Microsoft reports that the exploit code for the “critical” MS11-087 and MS11-092 is likely to be in the wild. This comes as no surprise with MS11-087, which addresses the much publicized zero-day vulnerability related to the malicious Duqu worm. The vulnerability is in Windows kernel-mode drivers and could allow remote code execution. Microsoft previously released a workaround for this as a part of Microsoft Security Advisory #2639658, so organizations applying patch MS11-087 need to also undo the workaround if it was deployed.
MS11-092 is a vulnerability in Windows Media player and Media Center, which an attacker could use to phish a victim into visiting a site or opening a file on their site. Microsoft also reports that there is likely already exploit code available for this vulnerability.
This month, there are a couple of updates related to Internet Explorer. MS11-092 is an Active-X bug that exploits a user when they visit a webpage with Internet Explorer. MS11-099 is a cumulative security update for Internet Explorer. Browser updates always get my attention because browsers are on the front line in the security battle. As we approach the end of the year, organizations should be thinking about bringing in the new year by upgrading their legacy browsers and upgrading to Internet Explorer 9.
There are several bulletins related to Microsoft Office Suite and applications related to it such as Powerpoint, Publisher, and Excel. MS11-094, related to Powerpoint, is like to have exploit code in the wild.
According to the 80/20 rule, 20% of your vulnerabilities will likely cause 80% of your security risk.
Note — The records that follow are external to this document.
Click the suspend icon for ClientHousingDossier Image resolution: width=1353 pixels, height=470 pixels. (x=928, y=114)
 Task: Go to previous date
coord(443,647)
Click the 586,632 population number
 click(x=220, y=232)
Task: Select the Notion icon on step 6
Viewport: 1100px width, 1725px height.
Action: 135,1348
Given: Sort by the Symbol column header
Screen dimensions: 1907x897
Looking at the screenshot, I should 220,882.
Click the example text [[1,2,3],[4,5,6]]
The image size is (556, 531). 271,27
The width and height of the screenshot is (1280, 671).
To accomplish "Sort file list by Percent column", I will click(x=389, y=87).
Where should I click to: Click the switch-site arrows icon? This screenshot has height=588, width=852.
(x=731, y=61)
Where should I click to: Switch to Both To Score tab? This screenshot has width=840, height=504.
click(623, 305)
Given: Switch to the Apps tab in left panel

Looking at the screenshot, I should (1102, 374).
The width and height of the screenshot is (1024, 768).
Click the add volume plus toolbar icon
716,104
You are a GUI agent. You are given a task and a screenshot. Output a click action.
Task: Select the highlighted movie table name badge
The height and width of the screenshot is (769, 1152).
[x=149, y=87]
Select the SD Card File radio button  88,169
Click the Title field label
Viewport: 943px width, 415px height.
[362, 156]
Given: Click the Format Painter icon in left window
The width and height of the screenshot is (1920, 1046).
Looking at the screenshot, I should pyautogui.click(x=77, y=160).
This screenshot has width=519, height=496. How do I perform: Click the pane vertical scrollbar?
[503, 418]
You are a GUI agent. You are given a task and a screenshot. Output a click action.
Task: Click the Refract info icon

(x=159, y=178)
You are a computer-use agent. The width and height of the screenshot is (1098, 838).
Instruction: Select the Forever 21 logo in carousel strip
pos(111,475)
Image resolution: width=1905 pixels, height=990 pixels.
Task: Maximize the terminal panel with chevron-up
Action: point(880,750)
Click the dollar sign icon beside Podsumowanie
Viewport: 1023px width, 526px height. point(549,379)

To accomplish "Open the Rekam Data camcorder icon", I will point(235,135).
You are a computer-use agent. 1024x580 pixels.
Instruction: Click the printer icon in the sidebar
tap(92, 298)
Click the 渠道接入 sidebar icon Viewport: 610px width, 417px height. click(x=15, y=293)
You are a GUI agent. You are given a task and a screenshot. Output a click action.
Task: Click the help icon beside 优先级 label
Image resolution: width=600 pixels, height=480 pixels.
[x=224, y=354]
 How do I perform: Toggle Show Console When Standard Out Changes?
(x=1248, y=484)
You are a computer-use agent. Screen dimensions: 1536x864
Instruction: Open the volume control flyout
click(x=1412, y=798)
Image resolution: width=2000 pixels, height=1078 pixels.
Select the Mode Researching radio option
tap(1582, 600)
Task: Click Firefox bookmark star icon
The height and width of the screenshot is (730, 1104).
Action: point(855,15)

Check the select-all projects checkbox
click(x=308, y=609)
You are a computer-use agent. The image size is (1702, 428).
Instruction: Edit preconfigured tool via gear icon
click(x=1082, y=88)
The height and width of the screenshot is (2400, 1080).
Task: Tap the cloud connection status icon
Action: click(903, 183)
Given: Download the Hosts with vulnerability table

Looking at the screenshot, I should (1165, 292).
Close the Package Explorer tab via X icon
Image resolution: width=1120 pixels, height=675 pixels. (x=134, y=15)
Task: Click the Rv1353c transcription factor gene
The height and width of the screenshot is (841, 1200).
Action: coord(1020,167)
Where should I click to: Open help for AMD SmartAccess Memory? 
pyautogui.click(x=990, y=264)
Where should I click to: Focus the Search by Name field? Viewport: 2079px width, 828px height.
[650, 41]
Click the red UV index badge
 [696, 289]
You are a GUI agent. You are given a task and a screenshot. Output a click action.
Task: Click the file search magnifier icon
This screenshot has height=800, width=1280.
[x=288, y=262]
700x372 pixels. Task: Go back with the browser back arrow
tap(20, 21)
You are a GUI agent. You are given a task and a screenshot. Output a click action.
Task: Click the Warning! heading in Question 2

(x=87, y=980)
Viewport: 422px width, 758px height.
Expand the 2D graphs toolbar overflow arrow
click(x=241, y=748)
I see Microsoft getting the number of critical bulletins way down, but at the same time those criticals could be responsible for mass compromises and included in mass malware packs.
This is a month where Microsoft patched a wide variety of vulnerabilities so organizations need to test and patch the “critical” ones as soon as possible, and prioritize the “importants” by which ones have exploit code available, and which ones allow remote code execution.